St. Andrew’s Bay & Grytviken, South Georgia Island , 12/1/2021, National Geographic Explorer

  • Aboard the National Geographic Explorer
  • Antarctica

While South Georgia never ceases to amaze, some days are beyond magic. Today was one of those days.

 

From the very beginning, when we arrived on the beach at St. Andrew’s Bay beneath a patchwork of puffy clouds and warm weather, we were off to a great start. Just getting ashore can often be challenging but today, swell and weather were in our favor so we took the opportunity and traipsed amongst the din of 250,000 pairs of king penguins, South Georgia’s largest colony. These charismatic birds not only covered many square miles of post glacial landscape but were stacked thick along the small adjoining islands of the bay.
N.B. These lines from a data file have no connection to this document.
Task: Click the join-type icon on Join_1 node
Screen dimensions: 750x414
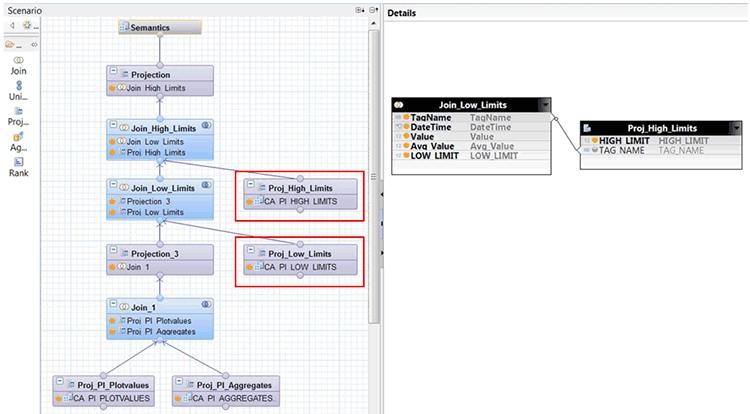Action: coord(205,306)
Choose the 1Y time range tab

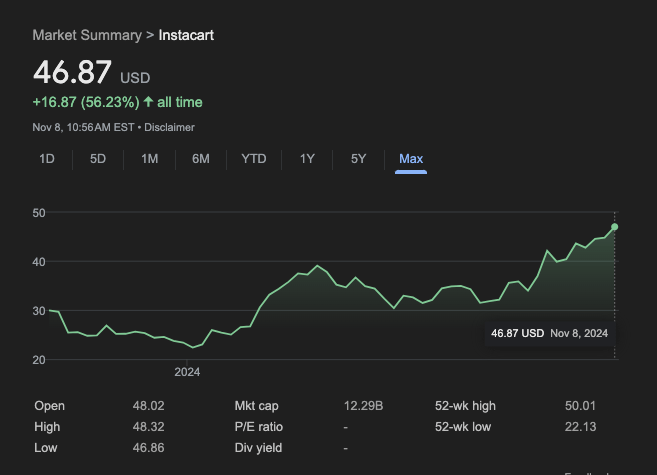pos(307,159)
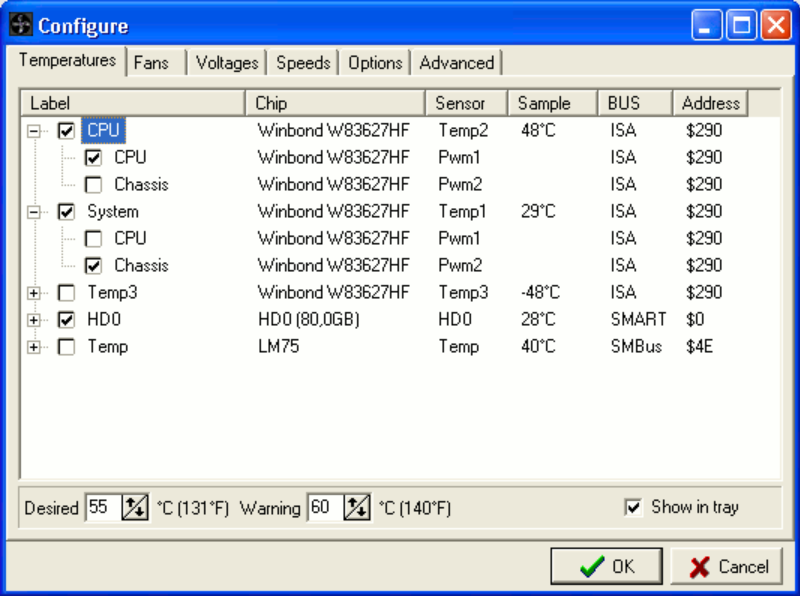Screen dimensions: 800x596
Task: Open the Voltages tab
Action: coord(227,62)
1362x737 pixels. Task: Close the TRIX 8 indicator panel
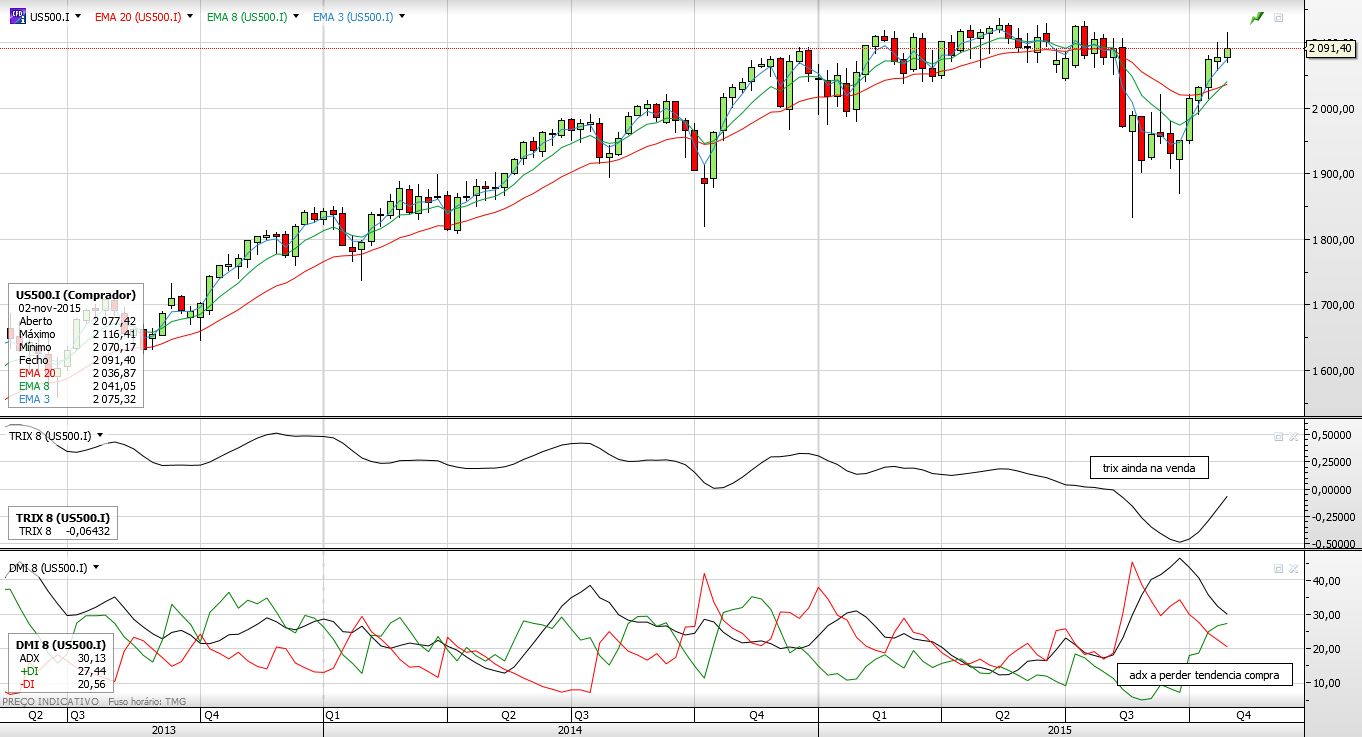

Sea and penguin layered by cloud and mountain top.

 

On shore some giant petrels were making short work of weak or sick penguins while, just off shore, others were cleaning up after their meal. These large, stocky, confident sea birds plunge their bloodied faces in and out of the water after a meal. Often oblivious to impressed onlookers.

 

Our afternoon offered a slice of history and culture at Grytviken whaling station. This site has been preserved in an effort to educate contemporary generations about the former scale of whaling while also serving as the final resting place of Sir Ernest Shackleton. Massive blubber storage tanks flank the station to the north while equally large diesel tanks mirror them to the south. Between are the various bits of machinery used to process and render blubber into useable oil. A grisly scene to any whale loving naturalist. 

 

Above it all was a long, sinuous lenticular cloud, which slowly built during our stay. As we headed away from the station the cloud grew in length and form and was joined by other lenticular clouds in every direction. As the light grew more dim the clouds began to glow. Smooth-edged, elongated formations transformed from pink, to orange, to steely grey as the evening matured.

 

Before the full crescendo we joined our two sister ships, the NG Endurance and Resolution in Cumberland Bay. Side by side by side, beneath a riot of color, three of our Antarctic worthy vessels shared a moment of beauty. Three proud captains, supported by three teams of staff and crew all sharing hellos and “I miss you’s” via radio, aboard three beautiful ships, had a chance to share a moment in one of the most impressive landscapes on the planet. It was just one of those days. Beyond magic.